WKS orders its second ContiwebVision System for Wassenberg facility
Wednesday, June 08, 2016
Press release from the issuing company
- Web break analysis system is vital tool in optimizing efficiency
- System diagnostics provide information for future prevention
- Corporate headquarters receives real-time production data feed
Drupa, – One of Europe's leading high-volume printers, the WKS Group, has stipulated ContiwebVision web break analysis as an essential component for its latest installation at its facility in Wassenberg, North-West Germany. The decision follows the successful introduction of the system on an almost identical press line in 2013.
Holger Backes is the WKS project manager for the entire double web installation and was also a key player behind the original specification in 2013. He is convinced that ContiwebVision is the best web break detection technology on today's market and confirms that it is the only sensible choice for the scale of production at Wassenberg.
"Each web in our existing press line measures 2250 mm (88.6 inch) wide, giving it the largest paging capacity in the world," Backes explains. "We run the presses simultaneously into one folder at up to 50,000 revolutions per hour and each revolution uses 11.2 m2 (120.6 sqft) of paper. Obviously, with production on this scale we need to ensure our press operators have the very best control capabilities at their fingertips. ContiwebVision allows them to see what is happening to the webs on both levels in real time, precisely pinpointing the source of a disruptive event."
While this clarity and ease of use is of crucial importance, it is not the most significant USP for WKS: "Other systems can tell you immediately there is a web break and some also tell you where it happened, on top of this ContiwebVision is the only system that can tell you why the web break happened and informs the operator how they can prevent it from happening again," comments Backes. "When you're printing 560,000 m2 of paper per hour and it takes an average of 45 minutes to get the presses running again after a stop, this information is the golden ticket."
Receiving up to 50 signals from cameras and sensors strategically positioned throughout the press line – from web infeed through splicer, including web severer and web catcher, printing units, dryer, chill stand, turner bars and folder to outfeed – the ContiwebVision web break analysis system in Wassenberg gathers data to continuously monitor web edges, web tension and overall condition of the web. This information enables the system to determine factors including time and location and paper variations.
Immediately on detecting the small changes in web tension that indicate a web break, the system correlates all data to generate a report, which can be viewed both locally and remotely via VPN. The ContiwebVision system in Wassenberg, close to the Dutch border, is linked to WKS administrative headquarters 100 km away in Essen. The seamless link means that administration executives are alerted immediately of any web break. If a paper fault is detected, the press operator sends an automatic report to the accounts department with the push of a button, enabling a compensation claim to be submitted to the paper supplier within minutes.

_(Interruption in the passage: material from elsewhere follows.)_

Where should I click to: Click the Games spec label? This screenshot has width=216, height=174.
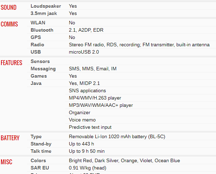tap(39, 76)
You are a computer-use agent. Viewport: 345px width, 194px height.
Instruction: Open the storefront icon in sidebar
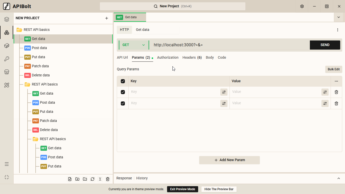pos(7,72)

"In fact, this scenario is relatively rare in Wassenberg," Holger Backes admits. "We are printing 24/7 on very lightweight stock, typically between 40 – 65 gsm so the web breaks are more usually due to the print dynamics such as build-up of ink and tack, water and stresses on the web on its journey through the machine.
"Nevertheless, the information we get from the ContiwebVision reports has proved very valuable," he adds. "Our 160-page press here now has the lowest incidence of web breaks of all the eight presses operating in Wassenberg and Essen. On our best day, the press printed 320 tonnes of paper, running non-stop for 24 hours."
This record helps to make the repeat investment in an identical press system much less daunting, according to Backes. The new installation, currently underway, is scheduled to be complete by winter 2016, producing more advertising circulars for supermarkets and other retailers. With the new press in full production, output in Wassenberg is expected to grow from 4.2 billion 16-page A4 pieces in 2015 to reach 6.0 billion in 2017.